Shift-Reduce Parsing

  • It is main strategy for implementation of bottom-up parsing.
  • As a consequence of reverse right-production αγβ → αXβ, then β is unexamined input.
  • So examined and not examined input is separated by a vertical bar.
  • While making a parse tree only two actions can be taken: shift and reduce
    • shift: When reduction of left string to the bar is not possible then one more token is read, hence bar shifts to right.
    • reduce: string that is left to the bar is reduced using inverse production.
E → TX;          X → +E|ε
T → (E)|int Y;   Y → *T|ε

and let int*int+int is to be parsed then steps would look like this:
1. int | * int + int
2. int * | int + int
3. int * int | + int  is reduced to int * T | + int
4. int * T | int is reduced to T | + int
5. T + | int
6. T + int |
7. T + E |
8. E|

[II]

  • Left string can be processed using stack. A shift will push a terminal onto the stack then stack is popped till it produces RHS of any given production and then LHS of that production is pushed onto the stack.
  • Shift-reduce conflict:- When it possible for parser to shift and also reduce at tha same time.

Example is:

if condition 1
     if condition 2
          statements;
     else
          statements;

the problem is else belongs to which if is the language doesn’t work on indentation. (This is solved by giving the possession of else to it’s closest if.)

  • Reduce-reduce conflict:-  when there are two productions, suitable for the reduction.

Compiler Designing W04L04

Using Parsing Table

Predictive Parsing
  • untitled12For the leftmost Non-terminals X we look at next input ‘a’ and then look at table cell [X,a]
  • A stack records frontier of the parse tree, stack have Non-terminals yet to be expanded, Terminals yet to be matched and top of the stack is leftmost Non-terminal or Terminal.
  • Reject if empty cell is encountered during the process and accept it end of the input has reached and empty stack.
  • Here is the algorithm of using parse table with the stack:
INITIALIZE stack = <S $> //S is the input string and $ represents the end of input
REPEAT
CASE IF leftmost symbol is non-terminal <X, rest> //X is Non-terminal
IF T[X, *next]==ABCDE... THEN stack ← <ABCDE... rest>
ELSE error(); 
CASE IF leftmost symbol is terminal <t, rest>
IF t==*next++ THEN stack ← <rest>;
ELSE error();
UNTIL stack is EMPTY

The implementation of the algorithm can be seen in video itself from 6:45 minute.

Compiler Designing W04L05

Bottom-up Parsing

  • Unlike top-down parsing which starts from root, it starts with leaves and reduces to start element.
  • It is more general than deterministic top-down-parsing.

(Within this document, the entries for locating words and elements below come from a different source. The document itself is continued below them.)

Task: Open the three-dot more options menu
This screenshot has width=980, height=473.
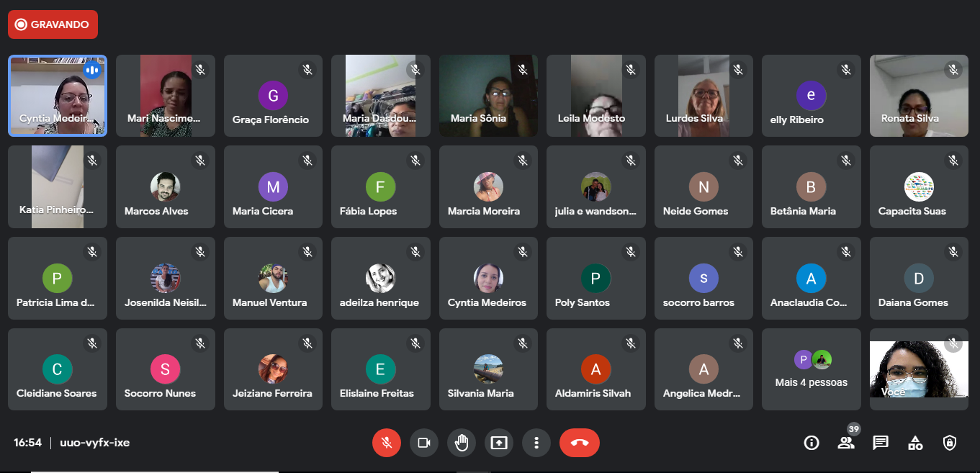Action: [x=536, y=443]
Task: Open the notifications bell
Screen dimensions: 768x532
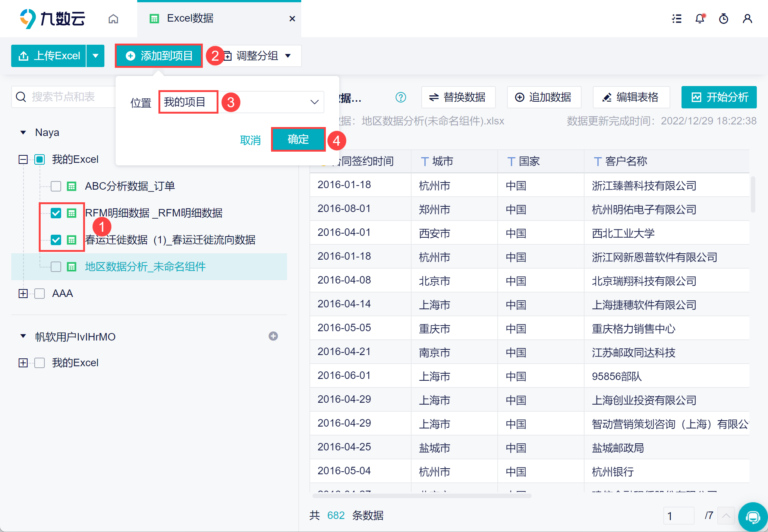Action: click(700, 19)
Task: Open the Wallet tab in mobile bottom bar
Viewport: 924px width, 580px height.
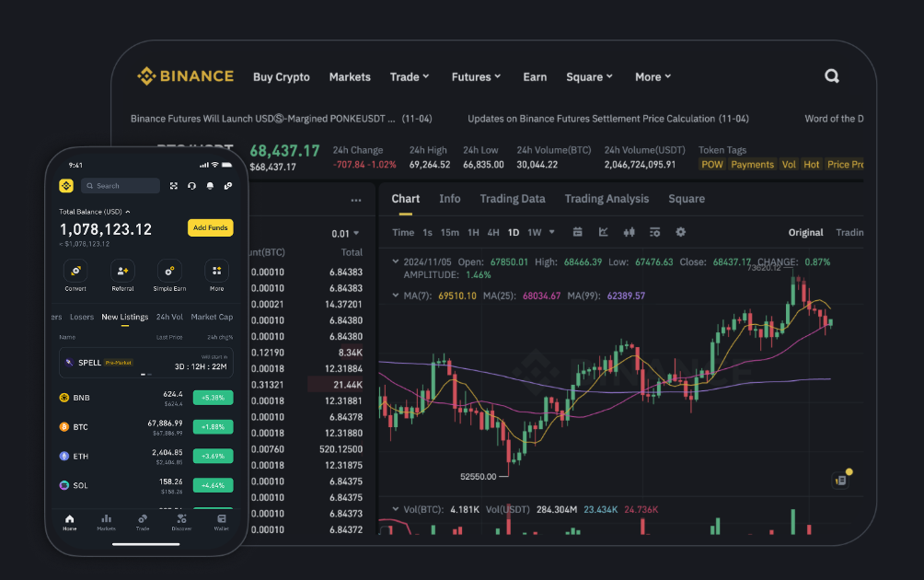Action: tap(221, 521)
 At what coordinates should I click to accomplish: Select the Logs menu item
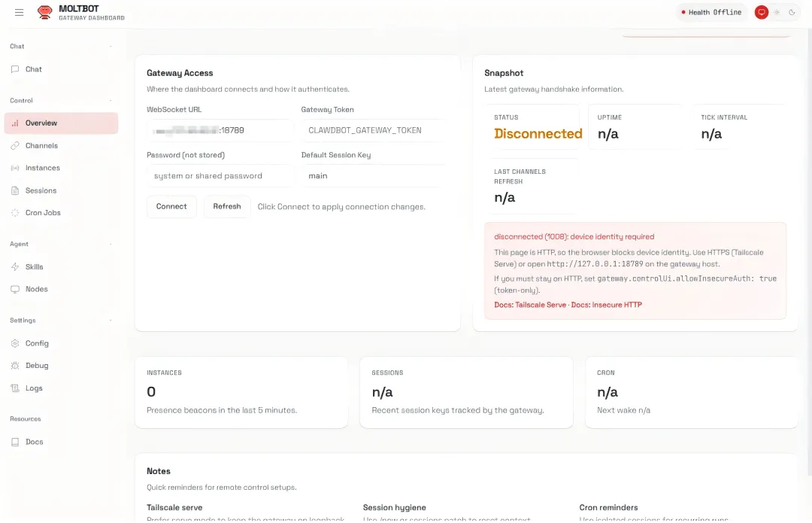pyautogui.click(x=34, y=388)
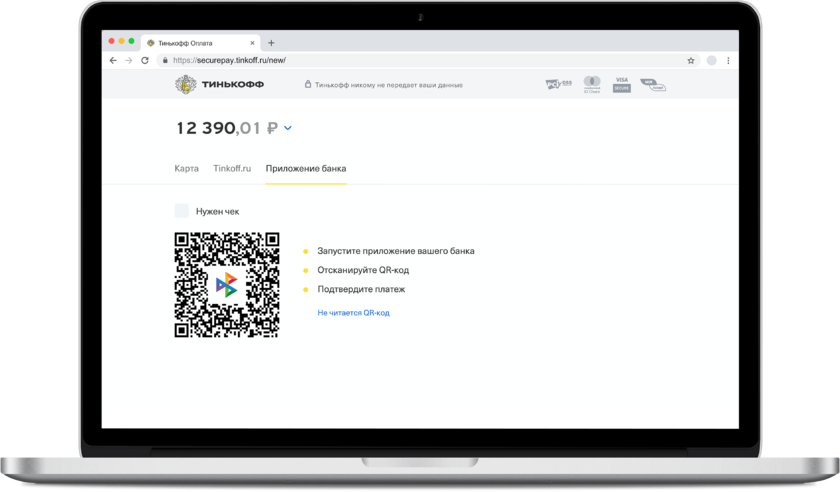Switch to the 'Карта' tab

187,169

It has same efficiency and build on the same idea as top-down approach.
  • It doesn’t require grammar to be left-factored, so it is a “natural” grammar maintaining the precedence of operators.
  • Instead of productions, it uses reductions and rightmost derivation is used in reverse direction.
int * int + int          T → int
int * T + int            int * T → T
T + int                  int → E
T + E                    T + E → E
E
  • If seen in reverse order, rightmost non-terminal is always produced.